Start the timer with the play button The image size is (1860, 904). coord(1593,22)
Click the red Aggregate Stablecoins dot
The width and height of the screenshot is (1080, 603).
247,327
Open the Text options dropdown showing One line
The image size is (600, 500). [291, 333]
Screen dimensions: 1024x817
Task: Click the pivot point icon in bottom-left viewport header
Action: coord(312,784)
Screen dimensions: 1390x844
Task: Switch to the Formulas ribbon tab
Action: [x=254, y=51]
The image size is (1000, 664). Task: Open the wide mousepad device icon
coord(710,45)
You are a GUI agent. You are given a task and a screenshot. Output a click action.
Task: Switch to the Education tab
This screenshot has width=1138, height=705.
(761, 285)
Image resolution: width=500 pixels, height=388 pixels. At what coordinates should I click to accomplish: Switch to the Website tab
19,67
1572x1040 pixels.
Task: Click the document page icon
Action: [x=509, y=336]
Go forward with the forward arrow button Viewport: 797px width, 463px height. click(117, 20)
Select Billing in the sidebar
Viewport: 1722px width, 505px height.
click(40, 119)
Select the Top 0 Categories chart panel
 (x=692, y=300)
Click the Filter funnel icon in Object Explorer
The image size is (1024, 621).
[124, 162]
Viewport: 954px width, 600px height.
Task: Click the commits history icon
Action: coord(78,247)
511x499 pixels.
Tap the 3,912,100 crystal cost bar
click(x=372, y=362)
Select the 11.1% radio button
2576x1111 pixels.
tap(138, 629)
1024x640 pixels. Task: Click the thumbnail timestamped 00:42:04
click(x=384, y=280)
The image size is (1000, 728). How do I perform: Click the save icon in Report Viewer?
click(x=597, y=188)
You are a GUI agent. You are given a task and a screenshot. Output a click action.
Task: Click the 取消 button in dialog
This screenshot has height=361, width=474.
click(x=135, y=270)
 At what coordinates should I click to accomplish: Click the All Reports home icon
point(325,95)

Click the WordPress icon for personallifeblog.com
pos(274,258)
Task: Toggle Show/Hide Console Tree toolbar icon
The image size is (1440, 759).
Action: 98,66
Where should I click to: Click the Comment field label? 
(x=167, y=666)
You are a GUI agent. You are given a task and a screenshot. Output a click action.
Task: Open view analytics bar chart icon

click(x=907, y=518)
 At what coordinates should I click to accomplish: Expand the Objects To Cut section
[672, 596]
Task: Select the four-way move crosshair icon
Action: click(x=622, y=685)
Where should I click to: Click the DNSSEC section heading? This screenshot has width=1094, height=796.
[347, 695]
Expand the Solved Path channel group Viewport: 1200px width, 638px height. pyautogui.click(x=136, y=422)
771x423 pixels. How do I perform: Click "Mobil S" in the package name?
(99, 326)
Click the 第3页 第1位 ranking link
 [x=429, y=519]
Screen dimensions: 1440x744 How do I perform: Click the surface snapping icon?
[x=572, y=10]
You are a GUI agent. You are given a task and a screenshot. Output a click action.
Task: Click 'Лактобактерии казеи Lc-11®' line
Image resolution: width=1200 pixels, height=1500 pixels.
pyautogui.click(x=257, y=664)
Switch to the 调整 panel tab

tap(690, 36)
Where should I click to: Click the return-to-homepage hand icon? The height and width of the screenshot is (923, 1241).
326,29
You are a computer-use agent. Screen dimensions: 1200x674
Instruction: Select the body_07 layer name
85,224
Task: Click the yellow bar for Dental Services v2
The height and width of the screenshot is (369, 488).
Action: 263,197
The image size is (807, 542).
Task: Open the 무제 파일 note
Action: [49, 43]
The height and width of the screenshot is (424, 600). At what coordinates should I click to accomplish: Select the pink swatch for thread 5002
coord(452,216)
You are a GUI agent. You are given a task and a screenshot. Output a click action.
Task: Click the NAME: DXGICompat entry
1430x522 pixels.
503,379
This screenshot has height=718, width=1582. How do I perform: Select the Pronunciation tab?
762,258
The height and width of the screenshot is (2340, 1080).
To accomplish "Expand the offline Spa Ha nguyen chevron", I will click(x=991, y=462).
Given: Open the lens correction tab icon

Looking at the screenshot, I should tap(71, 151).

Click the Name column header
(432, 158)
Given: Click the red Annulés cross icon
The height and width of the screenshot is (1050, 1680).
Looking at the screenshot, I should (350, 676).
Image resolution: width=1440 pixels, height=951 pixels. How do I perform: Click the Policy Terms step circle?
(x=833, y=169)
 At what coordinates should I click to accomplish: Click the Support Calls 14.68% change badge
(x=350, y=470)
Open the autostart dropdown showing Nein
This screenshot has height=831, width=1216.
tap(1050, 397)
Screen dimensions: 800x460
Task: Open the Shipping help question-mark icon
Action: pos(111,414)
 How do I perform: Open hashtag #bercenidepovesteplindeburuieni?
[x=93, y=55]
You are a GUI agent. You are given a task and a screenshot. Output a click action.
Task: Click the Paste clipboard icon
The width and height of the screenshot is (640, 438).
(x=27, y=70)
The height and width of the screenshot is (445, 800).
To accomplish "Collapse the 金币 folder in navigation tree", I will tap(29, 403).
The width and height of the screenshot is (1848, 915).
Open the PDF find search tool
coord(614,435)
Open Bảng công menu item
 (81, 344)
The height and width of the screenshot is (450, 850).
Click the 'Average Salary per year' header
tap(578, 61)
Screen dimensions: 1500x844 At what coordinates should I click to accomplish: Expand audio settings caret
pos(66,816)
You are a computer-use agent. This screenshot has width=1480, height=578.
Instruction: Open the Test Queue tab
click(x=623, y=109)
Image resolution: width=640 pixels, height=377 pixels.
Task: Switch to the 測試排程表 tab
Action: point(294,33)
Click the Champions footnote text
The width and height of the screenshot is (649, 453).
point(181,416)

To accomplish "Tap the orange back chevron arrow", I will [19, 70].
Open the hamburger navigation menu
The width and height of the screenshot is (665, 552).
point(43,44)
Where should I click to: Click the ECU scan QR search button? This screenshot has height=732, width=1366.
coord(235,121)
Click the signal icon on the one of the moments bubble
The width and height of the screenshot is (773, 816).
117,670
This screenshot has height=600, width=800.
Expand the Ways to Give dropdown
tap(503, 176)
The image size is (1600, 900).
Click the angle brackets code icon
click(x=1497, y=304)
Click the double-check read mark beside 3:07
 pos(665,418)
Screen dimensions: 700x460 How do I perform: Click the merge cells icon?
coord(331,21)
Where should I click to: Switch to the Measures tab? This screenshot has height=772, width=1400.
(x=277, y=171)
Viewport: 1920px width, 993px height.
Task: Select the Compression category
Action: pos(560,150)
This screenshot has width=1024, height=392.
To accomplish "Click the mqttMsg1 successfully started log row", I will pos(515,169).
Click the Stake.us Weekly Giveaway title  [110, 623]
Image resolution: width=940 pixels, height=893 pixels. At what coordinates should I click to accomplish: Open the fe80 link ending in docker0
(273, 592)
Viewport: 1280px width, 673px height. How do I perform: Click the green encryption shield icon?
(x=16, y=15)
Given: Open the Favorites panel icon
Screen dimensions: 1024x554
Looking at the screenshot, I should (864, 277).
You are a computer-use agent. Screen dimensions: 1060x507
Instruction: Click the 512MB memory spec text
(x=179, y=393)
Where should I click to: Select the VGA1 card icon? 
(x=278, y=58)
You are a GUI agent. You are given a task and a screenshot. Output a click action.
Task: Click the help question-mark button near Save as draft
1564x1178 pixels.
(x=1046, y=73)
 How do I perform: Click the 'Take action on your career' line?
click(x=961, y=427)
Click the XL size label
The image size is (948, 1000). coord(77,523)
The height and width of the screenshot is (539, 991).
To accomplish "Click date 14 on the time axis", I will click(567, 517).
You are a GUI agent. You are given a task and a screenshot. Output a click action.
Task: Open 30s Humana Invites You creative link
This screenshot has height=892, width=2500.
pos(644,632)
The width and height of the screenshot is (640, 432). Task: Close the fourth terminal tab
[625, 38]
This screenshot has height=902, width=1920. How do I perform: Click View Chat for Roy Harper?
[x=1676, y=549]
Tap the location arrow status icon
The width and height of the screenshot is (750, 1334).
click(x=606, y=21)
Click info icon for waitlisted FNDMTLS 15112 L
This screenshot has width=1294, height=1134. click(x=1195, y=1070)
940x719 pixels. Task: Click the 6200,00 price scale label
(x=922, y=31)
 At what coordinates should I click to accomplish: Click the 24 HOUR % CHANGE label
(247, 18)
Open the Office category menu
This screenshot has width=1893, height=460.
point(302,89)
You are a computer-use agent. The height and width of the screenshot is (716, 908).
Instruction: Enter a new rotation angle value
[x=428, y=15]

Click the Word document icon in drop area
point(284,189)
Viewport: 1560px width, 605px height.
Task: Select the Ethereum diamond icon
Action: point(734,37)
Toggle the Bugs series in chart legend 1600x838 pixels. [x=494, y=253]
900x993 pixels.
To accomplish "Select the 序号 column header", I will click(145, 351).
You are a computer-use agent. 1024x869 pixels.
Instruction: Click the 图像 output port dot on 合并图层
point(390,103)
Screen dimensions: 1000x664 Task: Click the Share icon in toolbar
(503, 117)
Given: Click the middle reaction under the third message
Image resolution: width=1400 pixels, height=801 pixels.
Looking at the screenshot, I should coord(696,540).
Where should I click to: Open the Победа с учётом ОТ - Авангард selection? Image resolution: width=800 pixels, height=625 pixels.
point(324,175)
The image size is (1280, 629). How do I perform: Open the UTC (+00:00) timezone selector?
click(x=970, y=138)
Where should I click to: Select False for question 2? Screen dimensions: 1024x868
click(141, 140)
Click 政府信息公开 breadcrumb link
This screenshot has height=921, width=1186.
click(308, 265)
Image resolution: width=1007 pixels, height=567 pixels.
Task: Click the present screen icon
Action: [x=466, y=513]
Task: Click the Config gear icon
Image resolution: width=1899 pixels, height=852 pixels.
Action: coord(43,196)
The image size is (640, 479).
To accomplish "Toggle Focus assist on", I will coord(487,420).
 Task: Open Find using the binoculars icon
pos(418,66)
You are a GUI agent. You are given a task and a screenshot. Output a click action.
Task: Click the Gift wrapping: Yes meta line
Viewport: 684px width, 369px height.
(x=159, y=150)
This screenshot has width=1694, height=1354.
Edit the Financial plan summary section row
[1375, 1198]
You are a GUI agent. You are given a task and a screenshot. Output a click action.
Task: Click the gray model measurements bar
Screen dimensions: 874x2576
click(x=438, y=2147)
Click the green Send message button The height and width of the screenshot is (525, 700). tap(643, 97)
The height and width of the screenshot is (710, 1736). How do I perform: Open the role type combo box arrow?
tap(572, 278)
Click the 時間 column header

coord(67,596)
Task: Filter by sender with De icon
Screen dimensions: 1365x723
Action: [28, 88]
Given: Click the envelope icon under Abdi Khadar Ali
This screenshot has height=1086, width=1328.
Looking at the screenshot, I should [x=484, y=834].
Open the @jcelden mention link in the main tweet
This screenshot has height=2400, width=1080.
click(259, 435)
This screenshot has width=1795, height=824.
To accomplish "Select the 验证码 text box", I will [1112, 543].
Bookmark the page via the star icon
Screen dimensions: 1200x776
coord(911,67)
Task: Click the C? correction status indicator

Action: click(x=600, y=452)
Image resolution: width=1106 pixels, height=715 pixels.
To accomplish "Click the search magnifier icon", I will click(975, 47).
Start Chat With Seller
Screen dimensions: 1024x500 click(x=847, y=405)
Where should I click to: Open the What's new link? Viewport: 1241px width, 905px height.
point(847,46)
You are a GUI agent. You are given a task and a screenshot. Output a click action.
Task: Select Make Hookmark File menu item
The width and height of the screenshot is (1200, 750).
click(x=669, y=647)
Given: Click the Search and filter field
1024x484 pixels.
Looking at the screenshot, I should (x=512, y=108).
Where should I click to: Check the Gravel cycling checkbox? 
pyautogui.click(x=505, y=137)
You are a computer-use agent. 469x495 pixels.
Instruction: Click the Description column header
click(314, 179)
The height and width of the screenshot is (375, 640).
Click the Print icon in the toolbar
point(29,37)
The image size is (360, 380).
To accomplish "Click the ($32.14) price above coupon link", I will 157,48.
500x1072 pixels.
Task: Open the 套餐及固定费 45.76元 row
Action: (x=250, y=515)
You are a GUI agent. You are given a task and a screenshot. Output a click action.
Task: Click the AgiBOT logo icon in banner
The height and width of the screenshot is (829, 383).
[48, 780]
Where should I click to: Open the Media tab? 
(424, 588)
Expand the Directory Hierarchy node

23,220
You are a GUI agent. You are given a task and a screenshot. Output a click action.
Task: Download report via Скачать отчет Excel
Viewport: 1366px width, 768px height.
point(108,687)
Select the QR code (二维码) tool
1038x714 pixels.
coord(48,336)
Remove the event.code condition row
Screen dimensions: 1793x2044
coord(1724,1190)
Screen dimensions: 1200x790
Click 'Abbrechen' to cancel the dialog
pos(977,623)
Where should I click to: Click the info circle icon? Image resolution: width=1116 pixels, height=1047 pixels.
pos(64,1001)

##########

■ WHAT YOU ARE ASKED TO DO ■
Return word for word the lines above from the line with "Click the 第3页 第1位 ranking link" to the line with "You are a computer-use agent. Screen dimensions: 1200x674", including both and leaving out all others.

■ EXPECTED ANSWER ■
Click the 第3页 第1位 ranking link
 [x=429, y=519]
Screen dimensions: 1440x744 How do I perform: Click the surface snapping icon?
[x=572, y=10]
You are a GUI agent. You are given a task and a screenshot. Output a click action.
Task: Click 'Лактобактерии казеи Lc-11®' line
Image resolution: width=1200 pixels, height=1500 pixels.
pyautogui.click(x=257, y=664)
Switch to the 调整 panel tab

tap(690, 36)
Where should I click to: Click the return-to-homepage hand icon? The height and width of the screenshot is (923, 1241).
326,29
You are a computer-use agent. Screen dimensions: 1200x674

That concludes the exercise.